Virginia Woolf’s Garden: The Story of the Garden at Monk’s House
Caroline Zoob
Monk’s House in Sussex is the former home of Leonard and Virginia Woolf. It was bought by them in 1919 as a country retreat, somewhere they came to read, write and work in the garden. From the overgrown land behind the house they created a brilliant patchwork of garden rooms, linked by brick paths, secluded behind flint walls and yew hedges. The story of this magical garden is the subject of this book and the author has selected quotations from the writings of the Woolfs which reveal how important a role the garden played in their lives, as a source of both pleasure and inspiration. Virginia wrote most of her major novels at Monk’s House, at first in a converted tool shed, and later in her purpose-built wooden writing lodge tucked into a corner of the orchard.
Available from Amazon Books
The story of another remarkable garden in Rodmell is told in:
A Garden
James Drawbell
The story of a creative experience.
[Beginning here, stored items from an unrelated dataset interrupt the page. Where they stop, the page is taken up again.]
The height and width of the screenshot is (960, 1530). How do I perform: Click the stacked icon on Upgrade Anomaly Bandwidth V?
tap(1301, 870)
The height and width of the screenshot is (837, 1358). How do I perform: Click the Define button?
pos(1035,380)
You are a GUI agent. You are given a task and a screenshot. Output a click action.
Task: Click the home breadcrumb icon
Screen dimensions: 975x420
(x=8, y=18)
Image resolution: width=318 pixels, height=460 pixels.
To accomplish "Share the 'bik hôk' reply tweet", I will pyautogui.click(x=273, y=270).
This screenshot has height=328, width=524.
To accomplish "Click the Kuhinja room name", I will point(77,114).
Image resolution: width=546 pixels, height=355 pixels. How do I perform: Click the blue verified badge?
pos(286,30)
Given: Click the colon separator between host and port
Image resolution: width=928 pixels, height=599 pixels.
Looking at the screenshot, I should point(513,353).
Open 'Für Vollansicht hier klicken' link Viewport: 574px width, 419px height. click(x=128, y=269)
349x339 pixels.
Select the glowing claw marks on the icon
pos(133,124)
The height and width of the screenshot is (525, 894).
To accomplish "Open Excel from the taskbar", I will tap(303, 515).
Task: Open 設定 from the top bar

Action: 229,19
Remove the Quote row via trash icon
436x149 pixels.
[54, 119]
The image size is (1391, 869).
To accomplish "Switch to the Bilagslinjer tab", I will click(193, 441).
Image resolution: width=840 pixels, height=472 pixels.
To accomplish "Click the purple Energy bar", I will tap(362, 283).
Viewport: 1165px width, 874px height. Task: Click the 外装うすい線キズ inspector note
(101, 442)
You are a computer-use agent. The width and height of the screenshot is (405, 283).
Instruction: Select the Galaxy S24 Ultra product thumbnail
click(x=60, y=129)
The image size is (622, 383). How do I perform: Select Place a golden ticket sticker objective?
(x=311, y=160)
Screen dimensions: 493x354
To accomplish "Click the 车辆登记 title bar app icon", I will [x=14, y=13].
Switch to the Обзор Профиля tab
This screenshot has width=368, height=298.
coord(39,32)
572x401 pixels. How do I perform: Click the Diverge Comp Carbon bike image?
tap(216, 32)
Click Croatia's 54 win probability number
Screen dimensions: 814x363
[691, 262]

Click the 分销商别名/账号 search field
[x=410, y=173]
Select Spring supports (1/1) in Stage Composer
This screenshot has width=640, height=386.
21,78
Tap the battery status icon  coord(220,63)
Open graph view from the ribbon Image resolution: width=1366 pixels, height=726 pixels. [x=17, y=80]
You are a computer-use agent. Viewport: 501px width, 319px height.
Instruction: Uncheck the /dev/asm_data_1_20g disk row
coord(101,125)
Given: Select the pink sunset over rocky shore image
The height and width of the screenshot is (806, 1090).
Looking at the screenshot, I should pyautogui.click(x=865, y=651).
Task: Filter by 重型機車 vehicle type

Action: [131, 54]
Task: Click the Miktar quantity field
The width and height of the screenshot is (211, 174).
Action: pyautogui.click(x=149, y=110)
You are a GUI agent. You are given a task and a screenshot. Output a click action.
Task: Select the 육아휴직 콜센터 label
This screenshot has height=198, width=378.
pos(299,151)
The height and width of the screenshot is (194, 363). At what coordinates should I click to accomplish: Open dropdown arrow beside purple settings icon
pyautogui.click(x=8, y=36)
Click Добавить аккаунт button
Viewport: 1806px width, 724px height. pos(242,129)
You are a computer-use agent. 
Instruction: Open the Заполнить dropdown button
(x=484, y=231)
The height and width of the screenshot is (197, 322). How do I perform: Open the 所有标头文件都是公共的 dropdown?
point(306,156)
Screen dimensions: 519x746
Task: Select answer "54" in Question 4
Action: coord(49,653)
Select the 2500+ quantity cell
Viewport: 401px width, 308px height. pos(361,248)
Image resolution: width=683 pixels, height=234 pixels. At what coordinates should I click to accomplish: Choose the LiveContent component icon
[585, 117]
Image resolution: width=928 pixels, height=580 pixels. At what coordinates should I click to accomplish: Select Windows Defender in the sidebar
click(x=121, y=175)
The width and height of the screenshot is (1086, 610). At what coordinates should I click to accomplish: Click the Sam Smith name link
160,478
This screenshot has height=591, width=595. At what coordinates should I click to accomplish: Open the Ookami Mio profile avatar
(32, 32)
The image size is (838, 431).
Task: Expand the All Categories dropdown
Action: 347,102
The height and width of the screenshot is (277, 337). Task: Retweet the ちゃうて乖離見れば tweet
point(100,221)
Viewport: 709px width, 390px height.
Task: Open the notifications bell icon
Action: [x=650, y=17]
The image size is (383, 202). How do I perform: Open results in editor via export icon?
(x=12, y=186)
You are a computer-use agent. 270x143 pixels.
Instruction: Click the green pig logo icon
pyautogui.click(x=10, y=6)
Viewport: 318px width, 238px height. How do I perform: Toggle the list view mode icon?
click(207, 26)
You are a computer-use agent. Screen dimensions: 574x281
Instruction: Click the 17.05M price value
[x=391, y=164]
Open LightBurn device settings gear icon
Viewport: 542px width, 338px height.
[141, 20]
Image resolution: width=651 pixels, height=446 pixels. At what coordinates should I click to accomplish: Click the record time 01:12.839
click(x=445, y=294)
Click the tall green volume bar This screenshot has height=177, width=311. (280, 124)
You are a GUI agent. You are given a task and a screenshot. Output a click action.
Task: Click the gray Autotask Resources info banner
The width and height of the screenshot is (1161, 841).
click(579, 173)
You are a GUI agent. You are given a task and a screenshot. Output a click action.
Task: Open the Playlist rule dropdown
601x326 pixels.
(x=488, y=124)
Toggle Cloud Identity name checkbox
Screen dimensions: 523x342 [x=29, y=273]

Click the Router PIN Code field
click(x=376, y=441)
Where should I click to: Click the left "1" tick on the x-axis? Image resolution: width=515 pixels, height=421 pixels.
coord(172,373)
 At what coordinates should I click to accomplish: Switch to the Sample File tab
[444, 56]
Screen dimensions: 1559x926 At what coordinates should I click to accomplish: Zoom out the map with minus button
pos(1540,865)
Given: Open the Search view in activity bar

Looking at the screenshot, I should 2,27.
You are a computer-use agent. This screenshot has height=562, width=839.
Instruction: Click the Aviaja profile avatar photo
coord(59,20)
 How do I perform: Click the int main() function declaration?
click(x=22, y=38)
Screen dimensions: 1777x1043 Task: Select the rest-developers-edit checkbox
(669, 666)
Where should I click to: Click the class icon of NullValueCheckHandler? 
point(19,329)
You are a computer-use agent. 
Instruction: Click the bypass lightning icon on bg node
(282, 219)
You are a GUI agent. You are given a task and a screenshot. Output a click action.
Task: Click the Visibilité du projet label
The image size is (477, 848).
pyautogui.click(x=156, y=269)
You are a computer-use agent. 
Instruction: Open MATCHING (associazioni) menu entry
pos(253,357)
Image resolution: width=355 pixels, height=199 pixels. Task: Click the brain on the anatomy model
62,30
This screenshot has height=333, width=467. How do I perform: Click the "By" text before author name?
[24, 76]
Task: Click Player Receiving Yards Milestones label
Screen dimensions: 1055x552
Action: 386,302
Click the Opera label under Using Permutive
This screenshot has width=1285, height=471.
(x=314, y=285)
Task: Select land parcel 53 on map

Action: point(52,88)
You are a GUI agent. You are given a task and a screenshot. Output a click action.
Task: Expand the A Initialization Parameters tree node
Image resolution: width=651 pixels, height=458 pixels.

This is a sort of diary with photos of Mr Drawbell and his Rodmell gardener making a garden out of the wilderness when he bought the house at the top of Mill Hill in the 1930s. Hardcover published 1970, now in short supply, but could be available from eBay
https://www.ebay.co.uk/itm/Garden-A-The-Story-of-a-Creative-Experience-Drawbell-James-Wedgwood-Hardback-/141988145235?hash=item210f272853
From a current local gardener:
Weeds, Weeding (& Darwin): The Gardener’s Guide
William Edmonds
Whenever he is gardening William Edmonds – long-term resident of Rodmell – sees Charles Darwin as his mentor. Darwin was intrigued by the nature of variation in plants and how this related to which plants thrived and survived. From his minute observations we can understand how weeds can propagate and take over a garden.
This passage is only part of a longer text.